Mumbai: Positive global markets and renewed expectations that the euro zone’s economic crisis may abate pushed Indian stocks to a 2.23% gain, their highest in two weeks.
A concerted effort by six central banks to help shore up the euro zone saw the benchmark 30-share BSE Index, or Sensex, surge 595 points, but it lost steam after the European markets opened on a weak note in the afternoon, following the release of the UK’s November manufacturing Purchasing Managers’ Index (PMI) data.
Concerns linger: A file photo of the BSE building in Mumbai. Photo: Hemant Mishra/Mint.
The Sensex pared early gains to end at 16,483.45, up 359.99 points. The broader 50-share Nifty of the National Stock Exchange (NSE) surged 104.80 points, or 2.2%, to 4,936.85.
Market experts attributed the day’s gains mostly to short covering, but cautioned that the rally may not be sustainable with uncertainty looming over the euro zone in the absence of a solution, the rupee continuing to be in the danger zone, persistent inflationary pressure, a slowing economy and political stalemate over liberalization of the Indian retail industry.
Mint’s Krishna Merchant gives you the lowdown on the surge in Indian markets on Thursday.
“We have seen short covering in the past few days because of the developments in the United States and Europe,” said Manishi Raychaudhuri, managing director, head of research, BNP Paribas Securities. “Short positions were possibly built up in some sectors including banks and infrastructure.”
Short covering involves purchase of securities to close an open short position. Typically, traders cover their short positions whenever they speculate that the securities will rise.
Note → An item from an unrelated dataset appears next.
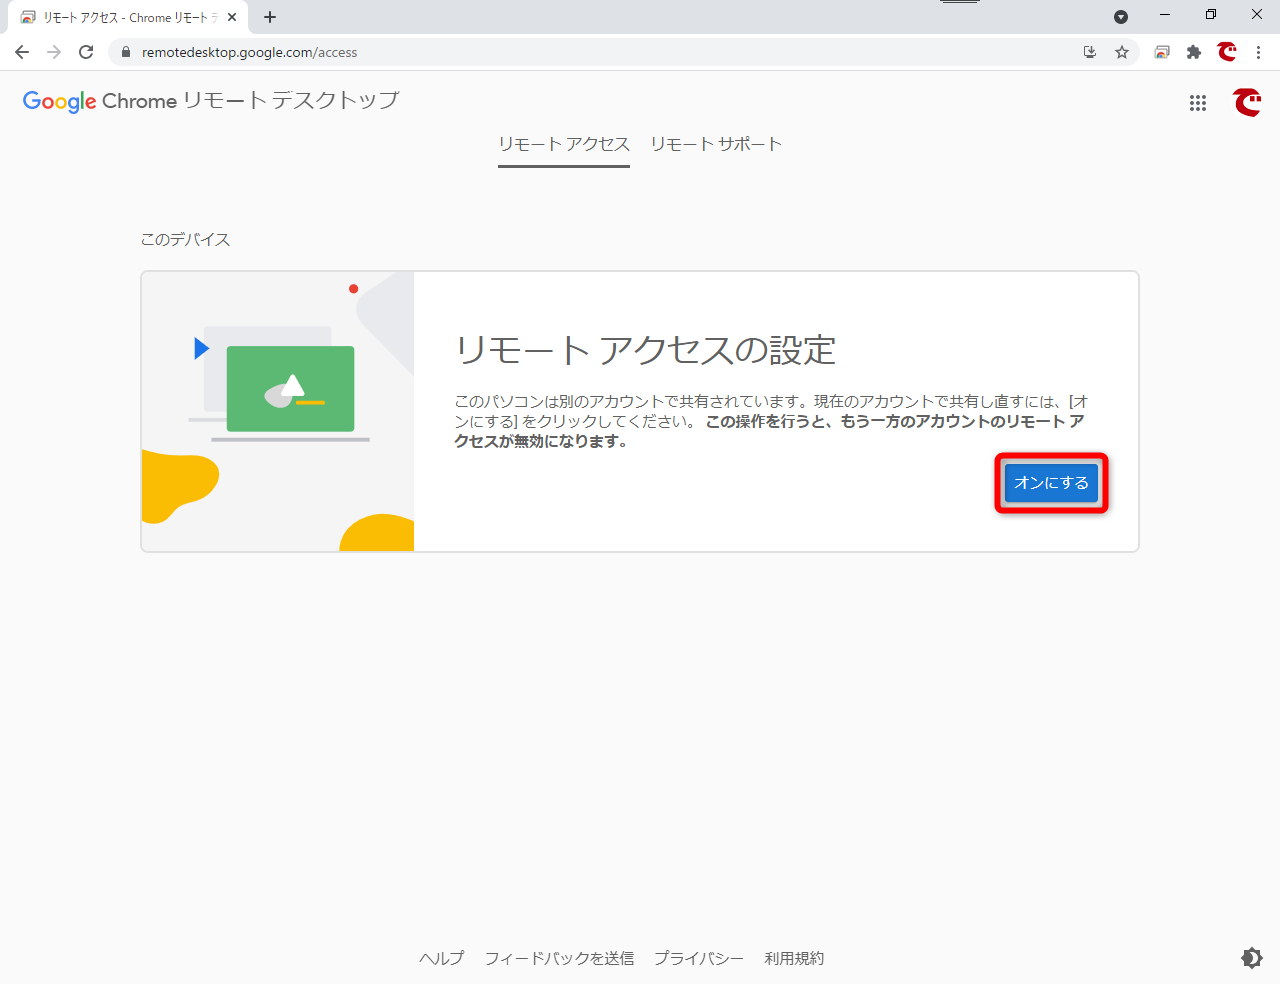Screen dimensions: 1280x984
Task: Bookmark this page with star icon
Action: [1122, 52]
On Wednesday, the US Federal Reserve, the European Central Bank, the Bank of Japan and the central banks of Britain, Canada and Switzerland agreed upon synchronized action to rescue the euro zone from its worsening sovereign debt crisis by providing cheaper dollar liquidity to cash-strapped European banks.
Coupled with this, China’s central bank eased its monetary stance to allow banks to set aside less money for loans in an effort to boost the economy. The moves sparked speculation about a pause in rate increases by India’s central bank and a resumption in the flow of foreign funds into the world’s second fastest growing economy.
Global markets, elsewhere, cheered the move. Japan’s Nikkei Stock Average advanced 1.93%, China’s Shanghai Composite gained 2.29% and the Hang Seng Index jumped 5.63%.
The rally in India was tempered by the UK’s November PMI, which fell to 47.6 from 47.8 in October, adding to worries about the euro zone’s recovery.
It was too early to predict a change in the mood in time for the year-end holiday season, experts said.
“You cannot douse fire by fire, central banks are just printing money to ease the pain,” said Nilesh Shah, president, corporate banking, Axis Bank.
Saurabh Mukherjea, head of equities at Ambit Capital Pvt. Ltd, agreed.
“This is just a desperate intervention by the central banks to inject liquidity into the market and calm the fears in Europe,” he said.
“This rally is not sustainable because it does not address fundamental problem of fiscal imbalance,” he said.
As many as 1,689 stocks on the BSE advanced against 1,114 declines. Metal, banking and realty indices led the rally, guided Hindalco (7%), ICICI Bank (6.76%), Sterlite Industries (6.19%) and Tata Motors (6%), the latter on the back of strong production numbers that were released on Thursday by auto firms.
Foreign institutional investors (FIIs), the key drivers of Indian stocks, were net buyers of equity worth Rs 687.26 crore on Thursday, while domestic institutional investors bought stocks worth a net Rs 718.08 crore, according to provisional data on the NSE website. FIIs are net sellers of Indian stocks worth $500.2 million in the current year so far. The rupee surged the most in a month, up 1.4%, but continues to be in an uncomfortable zone at 51.47 per dollar.
“Apart from the global developments, we are facing domestic headwinds,” Raychaudhuri said. “Sticky inflation, high fiscal and current account deficit and slowdown in project approvals are some such headwinds.”